Rising bond yields are exposing debt funds to duration risk
Sameer Bhardwaj January 3, 2018
Rising crude oil prices and higher inflation expectations are likely to create upward pressure on interest rates in 2018. With MPC members expressing concern over rising prices in the recent RBI policy review, the rate cut possibility appears unlikely in the near future. Moreover, shortfall in government revenues along with disproportionate increase in expenditure has put pressure on bond prices. With government planning to raise Rs 50000 crores through g-secs, it will create additional supply of government bonds that will put upward pressure on yields. The bond yields are rising since Aug'17 with yield on 10 year g-sec increased by almost 100 basis points between Aug'17 and Jan'18. It was 6.4% in Aug'17 with current yield at 7.4%.
Bond yields and prices have an inverse relationship. Bond yields go up when bond prices fall and vice-versa. For example, if government issues a Rs 1000 face value bond at a coupon rate of 8%, its price will come down to Rs 800, if interest rates/yield goes up to say 10%. This is because at 10% rate, the bond with face value of Rs 800 will fetch same interest payment of Rs 80 that a Rs 1000 face value bond fetches at 8%. On the other hand, if interest rates/ yields falls to say 6%, the price of the government bond will increase to Rs 1333. As the old bond prices get adjusted to the changes in yields/interest rates, it affects the holdings of debt mutual funds.
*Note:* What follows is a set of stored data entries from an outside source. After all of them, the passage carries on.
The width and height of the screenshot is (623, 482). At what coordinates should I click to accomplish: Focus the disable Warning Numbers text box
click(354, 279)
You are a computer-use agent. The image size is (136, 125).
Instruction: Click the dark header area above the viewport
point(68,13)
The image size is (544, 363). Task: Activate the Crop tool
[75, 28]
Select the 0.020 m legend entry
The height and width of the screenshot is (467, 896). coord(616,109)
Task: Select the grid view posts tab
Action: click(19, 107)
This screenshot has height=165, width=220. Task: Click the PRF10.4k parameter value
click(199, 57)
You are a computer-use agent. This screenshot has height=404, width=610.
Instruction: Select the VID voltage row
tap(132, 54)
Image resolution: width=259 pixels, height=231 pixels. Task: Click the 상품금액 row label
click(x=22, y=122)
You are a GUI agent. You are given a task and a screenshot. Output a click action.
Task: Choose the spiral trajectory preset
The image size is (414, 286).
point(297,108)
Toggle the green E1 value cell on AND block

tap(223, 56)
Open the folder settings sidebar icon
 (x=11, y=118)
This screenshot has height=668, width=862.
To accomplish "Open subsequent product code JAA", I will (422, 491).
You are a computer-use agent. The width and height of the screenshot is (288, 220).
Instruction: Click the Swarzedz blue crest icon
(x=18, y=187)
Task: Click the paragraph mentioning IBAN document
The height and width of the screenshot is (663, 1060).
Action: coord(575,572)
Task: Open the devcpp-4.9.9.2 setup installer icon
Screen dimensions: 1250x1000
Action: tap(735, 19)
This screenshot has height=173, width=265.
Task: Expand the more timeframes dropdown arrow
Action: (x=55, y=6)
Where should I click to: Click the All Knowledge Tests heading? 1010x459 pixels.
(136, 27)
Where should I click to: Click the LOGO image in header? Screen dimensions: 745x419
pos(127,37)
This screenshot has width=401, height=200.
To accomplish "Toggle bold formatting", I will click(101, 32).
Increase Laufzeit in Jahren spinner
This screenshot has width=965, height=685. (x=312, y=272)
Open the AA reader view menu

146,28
Increase in yields reduces the NAV of such funds which negatively affects the returns.
As the yields goes up, long term debt funds are exposed to the duration risk. Duration risk is the possibility of capital losses due to increase in yields. Such risk is more prevalent in funds that hold long term bonds or g-secs as compared to short term funds. This is because, returns of long term debt funds are derived mainly from the bond prices while the remaining comes from the coupon payments. On the other hand, returns on short term debt funds are mainly derived from the coupon payments and rest are derived from the bond prices. Long term bond yields factors in future expectations of inflation, government finances, liquidity and therefore more volatile as compared to short term bond yields. Looking at the last 3 month returns, the long term gilt funds have delivered negative returns, whereas short term gilt funds, income funds have managed to earn positive returns.
With rising inflation expectations and a larger fiscal deficit the interest rates are likely to remain stable or could go up this year. Although, long standing demand of a rate cut from the industry and the finance ministry will create difficulties in increasing rates. It is advisable for debt fund investors to re-balance their portfolio by moving from long duration funds to short duration funds. One can keep a check on the RBI's policy, country's economic growth, inflation and industrial production numbers to get a sense of bond market direction in the medium to long term.